### EXTRACT
————————
“It’s very weird to succeed at thirty-nine years old and realize that in the midst of your failure, you were slowly building the life that you wanted anyway.”
– Alice Sebold
According to the Writer’s Almanac, novelist Alice Sebold was raped as a young woman and spent the next 15 years struggling to have relationships with others and struggling with the craft of writing. In her 30s she wrote the surprise bestseller The Lovely Bones.
Her quote above stuck strongly in my mind (and I noted it even more because I am 39 this year). Because I know just how it feels to live in darkness for decades and realize with an astounded ache of insight that the unfamiliar pain and pleasure you feel is your eyes adjusting to brilliant light.
Because without knowing it, and thinking you were doing something else, you were stumbling to your destination unknowingly but all along.
I just had a fabulous brunch with Rowan. Eggs and biscuits with peach butter and blueberry preserves. Coffee and cold water and tomato juice so packed with flavor I made her take a sip. We had amazing girltalk (quite literally about sex and drugs) and agreed that lately, we feel like queens of the universe.
I have health issues. Rowan is breaking up with the man she once hoped to marry. We both have debt and stress, and a lot of each.
But we both love our late-in-life college education, we love the city we live in, we love having each other to talk to, we feel like we have unbelievably loving friends of great integrity and real talent, and we feel connected to all the things we love.
————————
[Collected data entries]
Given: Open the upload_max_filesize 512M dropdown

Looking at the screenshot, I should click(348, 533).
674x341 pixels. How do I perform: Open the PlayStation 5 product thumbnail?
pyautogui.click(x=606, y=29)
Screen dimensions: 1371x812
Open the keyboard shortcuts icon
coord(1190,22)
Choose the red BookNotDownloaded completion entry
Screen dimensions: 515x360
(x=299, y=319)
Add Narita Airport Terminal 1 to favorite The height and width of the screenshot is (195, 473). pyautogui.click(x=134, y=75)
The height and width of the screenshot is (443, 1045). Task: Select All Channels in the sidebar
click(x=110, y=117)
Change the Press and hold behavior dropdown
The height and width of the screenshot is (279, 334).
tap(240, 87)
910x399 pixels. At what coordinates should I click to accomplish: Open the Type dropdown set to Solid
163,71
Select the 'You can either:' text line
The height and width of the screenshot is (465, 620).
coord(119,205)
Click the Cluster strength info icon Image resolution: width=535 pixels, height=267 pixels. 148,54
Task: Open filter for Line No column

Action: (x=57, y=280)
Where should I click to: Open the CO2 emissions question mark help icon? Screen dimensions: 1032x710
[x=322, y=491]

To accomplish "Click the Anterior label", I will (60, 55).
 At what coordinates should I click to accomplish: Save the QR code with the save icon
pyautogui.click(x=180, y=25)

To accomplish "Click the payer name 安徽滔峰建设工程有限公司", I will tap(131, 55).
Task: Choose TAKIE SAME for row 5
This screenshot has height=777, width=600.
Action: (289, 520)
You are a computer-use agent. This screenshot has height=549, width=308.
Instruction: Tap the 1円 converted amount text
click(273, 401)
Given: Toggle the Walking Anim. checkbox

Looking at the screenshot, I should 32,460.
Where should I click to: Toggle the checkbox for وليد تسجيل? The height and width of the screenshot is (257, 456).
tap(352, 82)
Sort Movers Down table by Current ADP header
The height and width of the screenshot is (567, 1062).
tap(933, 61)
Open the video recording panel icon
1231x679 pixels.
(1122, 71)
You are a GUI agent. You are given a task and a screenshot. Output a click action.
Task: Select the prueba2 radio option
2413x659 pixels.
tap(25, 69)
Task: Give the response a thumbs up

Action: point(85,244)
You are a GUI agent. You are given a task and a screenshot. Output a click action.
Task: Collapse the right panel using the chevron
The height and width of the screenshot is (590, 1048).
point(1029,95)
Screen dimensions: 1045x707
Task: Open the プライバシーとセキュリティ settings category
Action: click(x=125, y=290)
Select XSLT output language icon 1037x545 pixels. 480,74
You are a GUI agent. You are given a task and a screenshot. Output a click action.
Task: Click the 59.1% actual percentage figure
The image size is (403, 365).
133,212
————————
### PROBLEMS TO SOLVE
**1)** Answer these questions about the post on the Alice Sebold quote:
(a) What surprise bestseller did Sebold write in her 30s?
(b) What did the writer eat with Rowan at brunch?
(c) Who is Rowan breaking up with?
**2)** Write the next part of the post on the Alice Sebold quote, starting after its final sentence.

### EXERCISE RESULTS
**1)**
(a) The Lovely Bones.
(b) Eggs and biscuits with peach butter and blueberry preserves.
(c) The man she once hoped to marry.

**2)**
We have music and colorful clothes to wear. And while we are not rich, we have enough to buy little Indonesian beaded rings together and have a delicious brunch downtown, and promise each other that the next time it rains on a weekday we will meet there again for fried chicken and fried green tomatoes over goat cheese and caramelized onions. We will shake the water from our umbrellas and watch the rain fall past the foggy plate glass picture windows, and know that we are the queens of the universe.
If an incredibly rich friendship in a life full of rich friendships and wearing geranium perfume and clean clothes while drinking hot coffee on a cool and sunny September morning is not the riches of the fucking ages, I don’t know what is.
I sat at the table with the noise of restaurant chatter and open kitchen clatter all around me and I felt my latest realization crystallize all around me like frost on a window.
For so many years I thought I had a default life. An ersatz life. My version of the American dream was to have a husband, kids and the perfect job. I didn’t think about friendship, or self-expression, or learning, or how having the perfect job is an unending, grueling journey involving turnabouts, disappointments and constant change. I didn’t know to think about these things.
I turned to building a network of friends as a medicine for the unbelievable loneliness of being a single woman whose first set of friends deserted her. I didn’t see it at the time, but I collected different people the wiser time around, people with more integrity and more in common with me and each other.
And now I find myself at parties all year round, putting purple orchids in the hair of birthday girls, listening to flamenco music, getting hugs and kisses, feeling consistently loved and appreciated in ways that are as unfamiliar as they are wonderful.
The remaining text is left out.